> _DOCUMENT EXTRACT_
****************

Help Seems Remote in Besieged Sarajevo

FOR Ivana Benic and her family, surviving in the beleaguered Bosnia-Herzegovina capital of Sarajevo meant having to eat pigeons.

"We trapped them on the window sill using an improvised net. But, since the fighting has become worse, the birds have fled," she said.

"Now we are eating cakes of flour and water. Like matzos. We are running out of food fast and the situation doesn't seem very good. We have about two or three days of food left," Ms. Benic said.

She and her parents are among an estimated 30,000 people - Muslim Slavs, Croats, and Serbs - trapped by Serbian fighters in the massive Dobrinja apartment complex on the western fringe of what was once one of the most picturesque cities in the Balkans.

Dobrinja, parts of which were built to house athletes and journalists for the 1984 Winter Olympics, is just one of about a half-dozen besieged residential settlements claimed by the Yugoslav Army-armed Serbian Democratic Party (SDS) in its ruthless battle to partition Sarajevo into ethnic districts.

The party has encircled the settlements with tanks, armored personnel carriers, machine-gun nests, and snipers. It has refused to allow food and medicines in or men, women, or children to leave since the beginning of May.

Speaking in telephone interviews, Dobrinja residents described horrifying conditions under which they have been living - daily Serbian shellfire blasted point blank into apartments, "ethnic cleansing" of non-Serbs from captured buildings, days and nights in dank, crowded basement shelters, and mountains of rat-infested refuse.

"I estimated there are about 50 tons of garbage already spread around Dobrinja," said Saser Medjedovic, an agriculture professor. "If this continues, we ... face all sorts of diseases. Flies are appearing almost in swarms."

Fierce fighting and Serbian bombardments this week triggered by an unsuccessful Bosnian security force attempt to relieve Dobrinja left the complex without electricity. Water is still running. But it is yellowish and must be boiled with rapidly depleting supplies of bottled gas.

Residents said that they and Dobrinja's outgunned but resolute defenders have been burying corpses in the grassy lots of the complex's courtyards, while wounded receive only rudimentary treatment at a local clinic.

But the exhaustion of food stocks is the most acute crisis facing residents, who warned that like hundreds of thousands of other people in Sarajevo, they were on the brink of starvation.

"There is no food left. I ate two dog biscuits the other day," said Josip Kacic, an English teacher. "We heard people calling from their windows, asking if we had any food. So, it's getting pretty desperate."

SDS forces have maintained a stranglehold on Sarajevo for about six weeks, preventing food shipments from reaching the city in an apparent bid to use hunger and bombardments to batter it into submission.

Aware of the imminent onset of starvation, the United Nations Security Council earlier this week authorized the dispatch of 1,000 international troops to secure Sarajevo's Serb-held airport for flights of humanitarian aid.

****************

> _EXCERPTED DATA_
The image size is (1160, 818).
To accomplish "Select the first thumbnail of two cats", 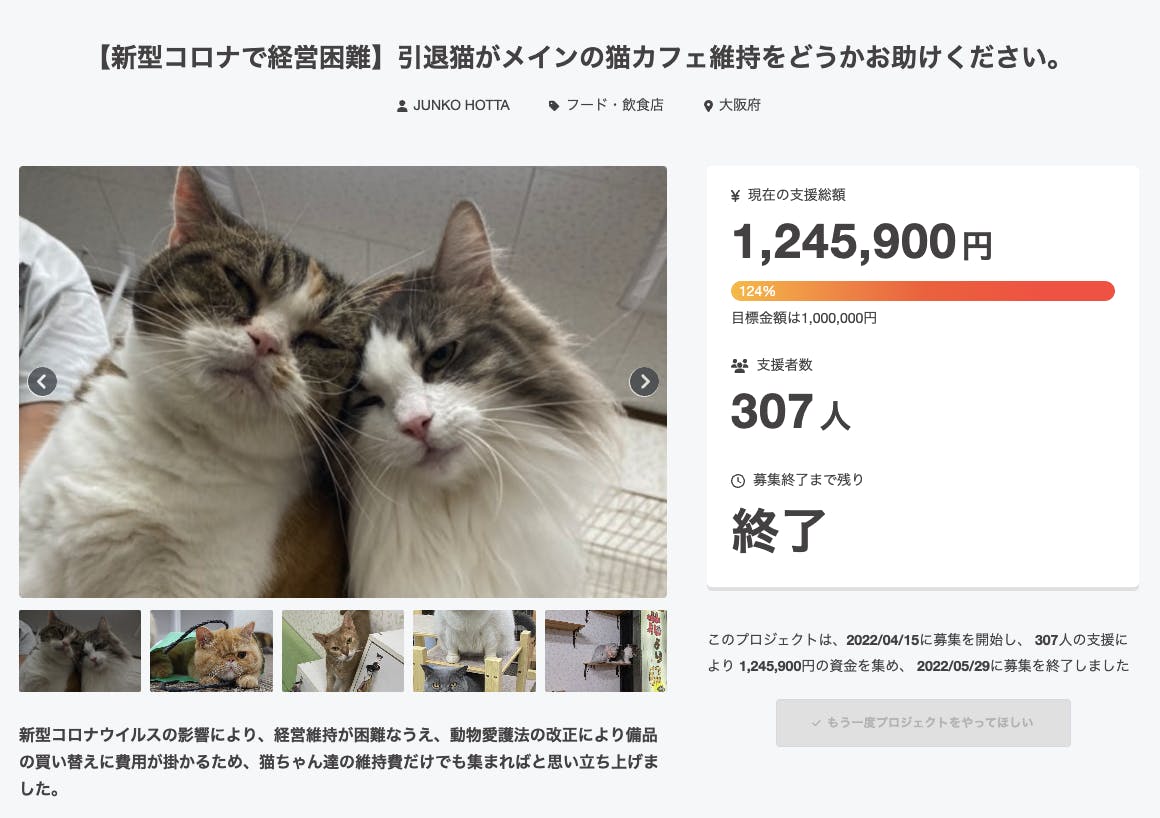I will coord(80,651).
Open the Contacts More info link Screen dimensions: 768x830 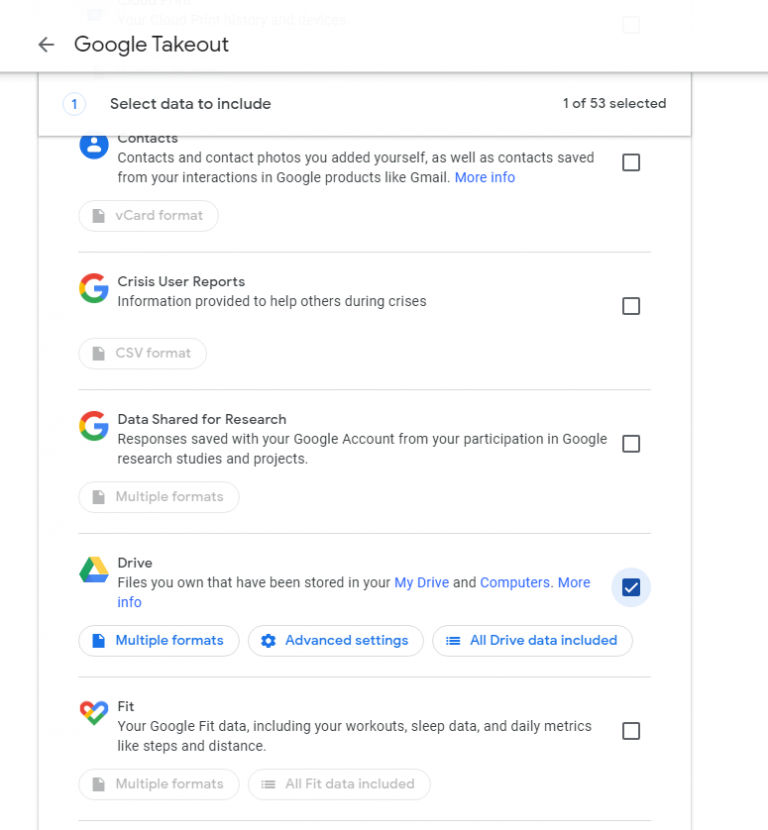click(485, 177)
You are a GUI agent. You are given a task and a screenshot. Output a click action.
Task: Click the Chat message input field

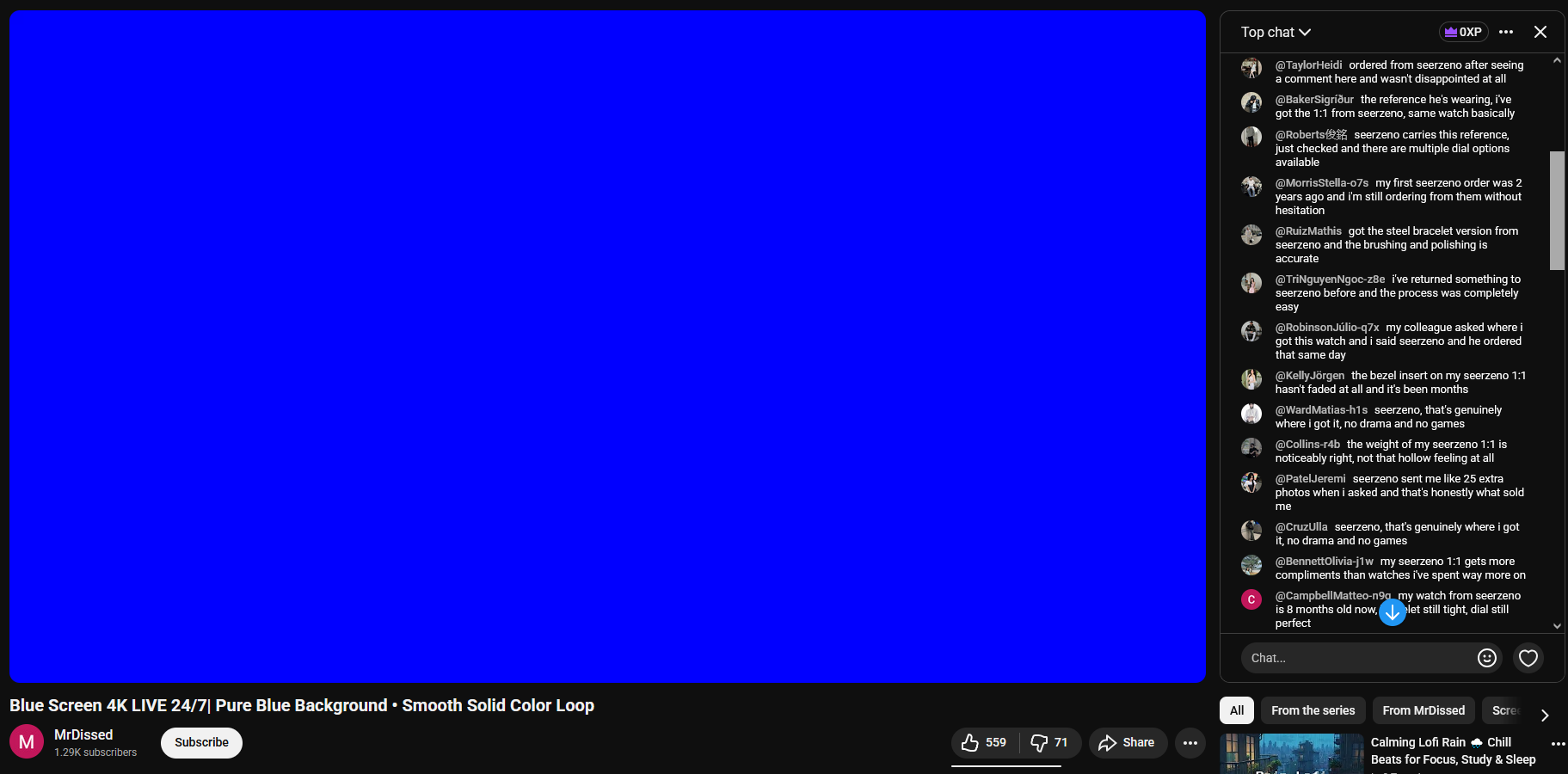(1357, 658)
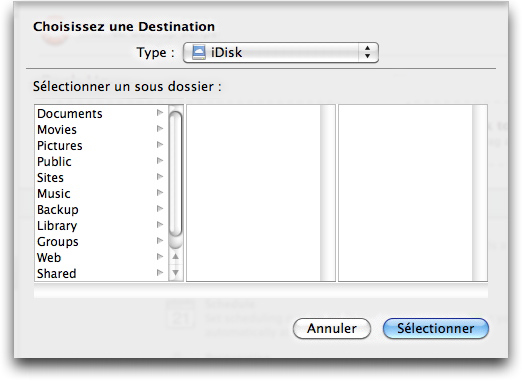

****************

> _WHAT THIS EXERCISE ASKS_
**A)** Decide whether each statement agrees with the Sarajevo siege article. Answer yes or no for each, and quote the words of the article that settle it. (i) About 30,000 people are trapped in the Dobrinja apartment complex. (ii) Water no longer reaches Dobrinja. (iii) The United Nations Security Council approved sending 1,000 international troops to secure the Sarajevo airport.
**B)** Carry the Sarajevo siege article forward, starting after its last sentence.
The records are independent of the Sarajevo siege article and have no connection to its content.

> _RESULTS OF THE EXERCISE_
**A)**
(i) Yes: "an estimated 30,000 people - Muslim Slavs, Croats, and Serbs - trapped by Serbian fighters in the massive Dobrinja apartment complex"
(ii) No: "Water is still running."
(iii) Yes: "the United Nations Security Council earlier this week authorized the dispatch of 1,000 international troops to secure Sarajevo's Serb-held airport for flights of humanitarian aid"

**B)**
On Wednesday, the UN dispatched to Sarajevo a team of military observers to oversee the implementation of a June 5 accord for a cease-fire around the airport and the transfer of the facility to UN control. But their convoy was attacked by unidentified assailants and detoured into Yugoslav Army barracks on the western fringe of Sarajevo as UN officials sought guarantees from the warring sides of safe passage into the city.

Some Dobrinja residents are losing hope that help will come. "Help from outside is not believed here anymore," said Zajim Cerimagic, a retired office worker. "People think it is just an illusion."

One attempt on June 2 to run food supplies into the complex met with failure when the UN-escorted convoy was blasted by Serbian machine gun fire that killed a local aid worker.

Residents spend their days clustered in stairwells or basements, trying to support each other amid the flurries of Serbian artillery, tank, and mortar rounds that have damaged or demolished many sections of the complex.

"Some of us are going through different moods," said Mr. Kacic. "There is irrational laughter and some people try to make jokes.

"We had a rocket fired into our apartment the other day," he continued. "Everyone was in the basement and I was upstairs checking apartments. I was in the entrance way to my flat.

"If I had taken two more steps toward the kitchen, I would have been gone."

Residents admitted they had broken into abandoned apartments to forage for supplies, which they then pooled in an effort to stretch them for as long as possible.

Said Petar Majic, an engineer: "We are living in a ghetto that is worse than the Warsaw ghetto. I would have gotten out if I'd known it would be this bad. But, I thought no one could be this brutal."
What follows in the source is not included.